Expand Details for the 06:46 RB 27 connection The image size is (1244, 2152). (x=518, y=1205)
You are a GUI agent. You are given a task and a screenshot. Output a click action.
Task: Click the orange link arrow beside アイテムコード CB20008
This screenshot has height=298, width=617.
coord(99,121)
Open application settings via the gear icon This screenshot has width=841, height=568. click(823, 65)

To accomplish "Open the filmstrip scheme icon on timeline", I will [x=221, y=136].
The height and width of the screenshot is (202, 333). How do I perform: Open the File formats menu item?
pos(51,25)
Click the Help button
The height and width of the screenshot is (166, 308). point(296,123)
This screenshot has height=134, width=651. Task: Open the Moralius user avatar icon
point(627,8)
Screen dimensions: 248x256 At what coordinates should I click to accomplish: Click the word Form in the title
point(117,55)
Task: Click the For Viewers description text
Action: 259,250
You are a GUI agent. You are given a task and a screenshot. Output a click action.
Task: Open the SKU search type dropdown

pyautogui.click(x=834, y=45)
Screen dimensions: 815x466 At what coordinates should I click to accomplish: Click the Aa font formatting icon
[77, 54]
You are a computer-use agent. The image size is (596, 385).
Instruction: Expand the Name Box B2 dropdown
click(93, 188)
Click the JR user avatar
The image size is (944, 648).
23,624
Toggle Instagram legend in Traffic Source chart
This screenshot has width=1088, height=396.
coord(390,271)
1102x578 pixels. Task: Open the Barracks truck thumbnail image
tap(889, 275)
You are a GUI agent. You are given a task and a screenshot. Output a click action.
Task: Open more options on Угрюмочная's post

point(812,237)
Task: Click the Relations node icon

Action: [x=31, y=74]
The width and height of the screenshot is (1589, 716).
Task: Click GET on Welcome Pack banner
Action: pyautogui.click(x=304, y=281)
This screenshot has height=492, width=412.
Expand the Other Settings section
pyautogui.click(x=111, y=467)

— TASK REQUIREMENTS —
From the line containing "This screenshot has width=1088, height=396." down to the last line of the listing above, give every line again exactly, and add nothing.

— THE COMPLETED TASK —
This screenshot has width=1088, height=396.
coord(390,271)
1102x578 pixels. Task: Open the Barracks truck thumbnail image
tap(889, 275)
You are a GUI agent. You are given a task and a screenshot. Output a click action.
Task: Open more options on Угрюмочная's post

point(812,237)
Task: Click the Relations node icon

Action: [x=31, y=74]
The width and height of the screenshot is (1589, 716).
Task: Click GET on Welcome Pack banner
Action: pyautogui.click(x=304, y=281)
This screenshot has height=492, width=412.
Expand the Other Settings section
pyautogui.click(x=111, y=467)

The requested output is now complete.